● **CONSIGNE**: Pouvez-vous mettre tous les enregistrements ci-dessous sous forme de liste numérotée, sans les lignes vides ? Laissez les images de côté dans votre réponse.

● **DONNÉES**:
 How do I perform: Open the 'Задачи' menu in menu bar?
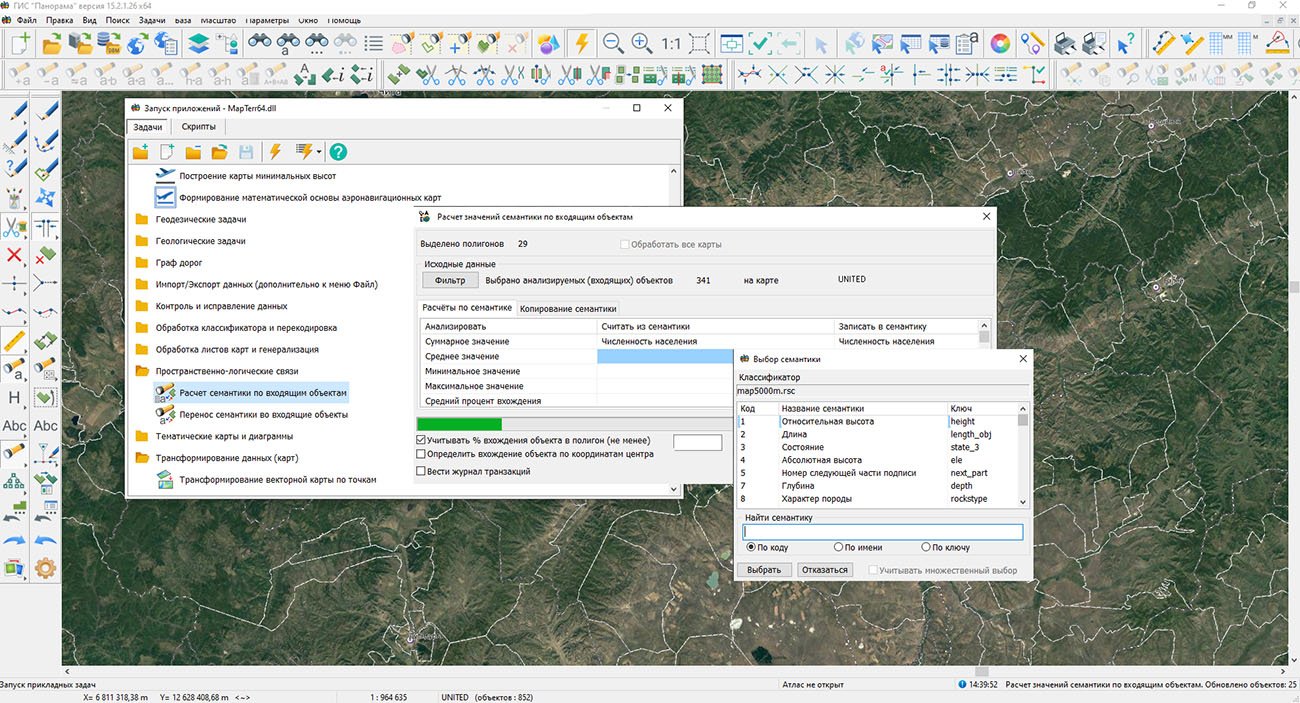click(152, 20)
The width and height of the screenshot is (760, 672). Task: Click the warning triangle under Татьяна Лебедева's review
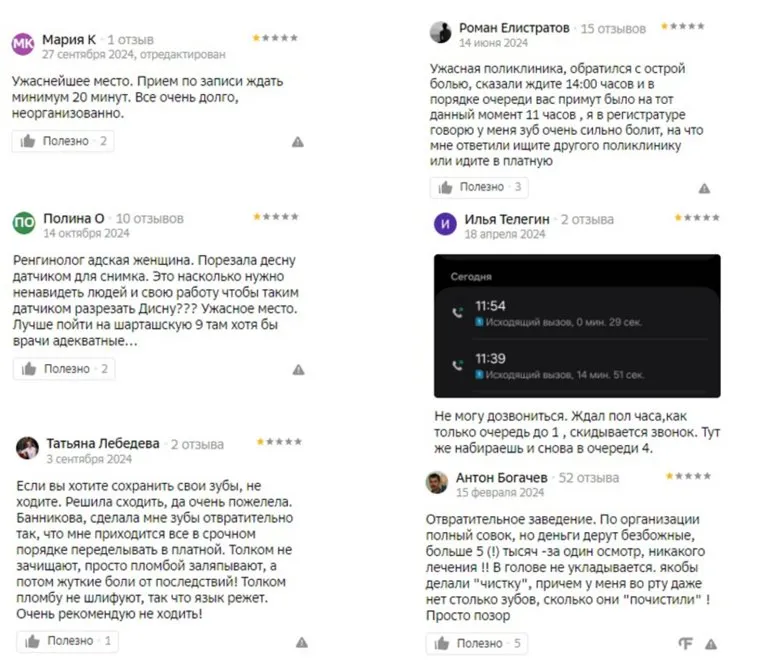tap(302, 642)
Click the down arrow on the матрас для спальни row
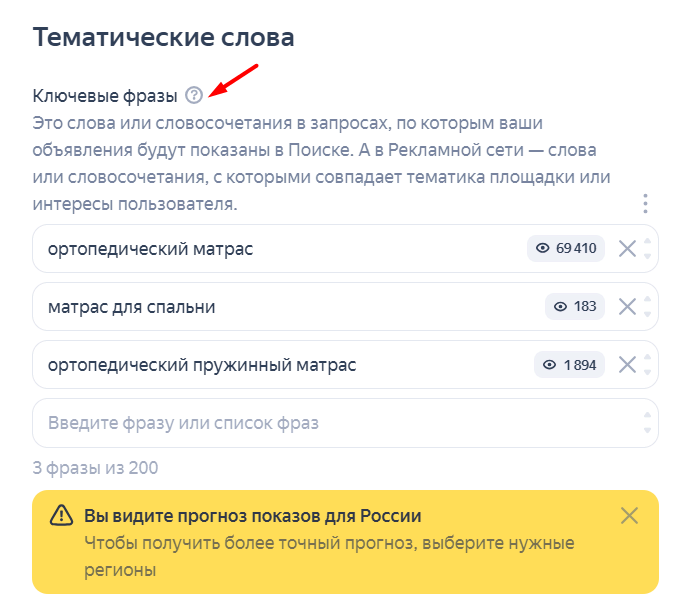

● **CORRIGÉ**:
1.  How do I perform: Open the 'Задачи' menu in menu bar?
2. click(152, 20)
3. The width and height of the screenshot is (760, 672). Task: Click the warning triangle under Татьяна Лебедева's review
4. tap(302, 642)
5. Click the down arrow on the матрас для спальни row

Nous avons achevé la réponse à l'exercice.